Vision is not a prompt

The difference matters because of what the loop throws away.

When you “build X and run tests until done,” you’re outsourcing the thinking that happens between knowing what you want and knowing how to ask for it specifically. That thinking is where the product gets designed. Where you discover your original idea had a flaw you hadn’t noticed. Where you realize two features you planned are actually one feature, or the thing you thought was simple needs three screens, not one.

The loop skips all of that. It takes your initial statement, which is almost certainly underspecified, and starts executing against it immediately. If you’re lucky it produces something that works. If you’re very lucky it produces something that resembles what you wanted. Either way you’ve spent a pile of tokens generating and discarding code nobody thought through, because the thinking step got treated as overhead instead of treated as the work itself.

I don’t want AI to replace my thinking. I want it to sharpen it.

When I discuss a feature with an AI before anything gets built, the AI pushes back. Asks questions I hadn’t considered. Points out contradictions in what I described. Forces me to articulate the vision clearly enough that someone else, something else, can work from it. That’s what a tool should do. Make me more capable. Don’t make decisions for me.

The tin foil hat section

I’ll say the quiet part out loud: companies selling AI tokens have every incentive to promote workflows that burn lots of them. The loop burns tokens spectacularly. Generate, test, fail, regenerate, retest, refail. Each round trips context through an API. Each round shows up on somebody’s invoice.

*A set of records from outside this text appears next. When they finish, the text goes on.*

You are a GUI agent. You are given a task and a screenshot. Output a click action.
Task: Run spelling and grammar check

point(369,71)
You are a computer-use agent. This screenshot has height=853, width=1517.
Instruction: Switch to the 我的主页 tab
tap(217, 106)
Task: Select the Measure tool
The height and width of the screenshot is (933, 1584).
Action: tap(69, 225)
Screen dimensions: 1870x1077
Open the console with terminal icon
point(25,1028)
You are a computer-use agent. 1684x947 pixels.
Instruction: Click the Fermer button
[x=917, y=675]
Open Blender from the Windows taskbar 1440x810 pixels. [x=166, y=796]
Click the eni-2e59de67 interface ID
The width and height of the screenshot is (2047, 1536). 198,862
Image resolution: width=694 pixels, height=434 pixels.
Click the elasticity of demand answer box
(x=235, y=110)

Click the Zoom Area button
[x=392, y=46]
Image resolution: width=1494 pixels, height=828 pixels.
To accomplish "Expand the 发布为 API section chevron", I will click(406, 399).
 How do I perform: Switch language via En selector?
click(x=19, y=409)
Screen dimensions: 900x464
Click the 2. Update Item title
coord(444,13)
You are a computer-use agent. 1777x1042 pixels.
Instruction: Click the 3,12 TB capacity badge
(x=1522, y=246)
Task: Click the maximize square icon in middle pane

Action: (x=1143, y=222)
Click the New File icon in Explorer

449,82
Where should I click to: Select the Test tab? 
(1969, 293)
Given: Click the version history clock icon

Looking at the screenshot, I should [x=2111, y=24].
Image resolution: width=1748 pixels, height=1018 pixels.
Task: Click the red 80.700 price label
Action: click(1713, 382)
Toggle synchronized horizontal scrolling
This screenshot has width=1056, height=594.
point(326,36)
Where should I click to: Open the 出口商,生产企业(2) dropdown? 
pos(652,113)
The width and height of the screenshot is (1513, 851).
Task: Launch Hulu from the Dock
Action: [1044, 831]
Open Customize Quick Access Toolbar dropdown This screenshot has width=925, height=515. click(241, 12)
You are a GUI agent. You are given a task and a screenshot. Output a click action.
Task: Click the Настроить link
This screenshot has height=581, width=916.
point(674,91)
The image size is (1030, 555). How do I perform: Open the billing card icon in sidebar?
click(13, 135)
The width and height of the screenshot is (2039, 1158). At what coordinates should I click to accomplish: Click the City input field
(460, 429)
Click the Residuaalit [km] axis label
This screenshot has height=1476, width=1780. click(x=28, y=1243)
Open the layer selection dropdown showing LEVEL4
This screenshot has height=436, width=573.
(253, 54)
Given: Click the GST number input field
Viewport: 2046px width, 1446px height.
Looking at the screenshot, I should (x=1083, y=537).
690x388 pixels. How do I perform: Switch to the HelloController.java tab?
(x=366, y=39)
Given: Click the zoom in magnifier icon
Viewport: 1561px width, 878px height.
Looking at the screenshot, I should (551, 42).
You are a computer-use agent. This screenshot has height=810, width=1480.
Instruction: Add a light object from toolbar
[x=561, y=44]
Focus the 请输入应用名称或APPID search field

Maybe that’s cynical. Maybe the people pushing autonomous coding loops genuinely believe this is the future of software development. I’m sure some of them do. But I also know that when your business model charges per inference, you’re drawn to solutions that require many inferences. The loop is that solution dressed up as innovation.

I’d rather pay for ten focused implementations than a thousand iterations of guess-and-check. I’d rather spend my tokens on conversation than on trial and error.

What I’m arguing for

None of this means I hand-code everything. Far from it. The AI writes plenty of code in my workflow. It just writes it last, after the hard work of figuring out what the code should do.

The division of labor I’m after looks like this:

The human owns the vision, requirements, architecture, the decisions about what the product is
The AI serves as discussion partner during that process. Sounding board. Questioner.
The AI implements once the plan is solid, working from granular instructions that reflect real thinking

This is slower to start. Requires more from you upfront. You can’t pour coffee and watch the agent spin. You have to show up and think through what you actually want.

What you get back is code that reflects your choices. Code where every file exists because someone decided it should, not because the loop generated it and the tests happened to pass. Code you can explain and defend when requirements shift, because you understand why it looks the way it does.

The loop gives you output. It doesn’t give you understanding.

And understanding is the part I’m not willing to outsource.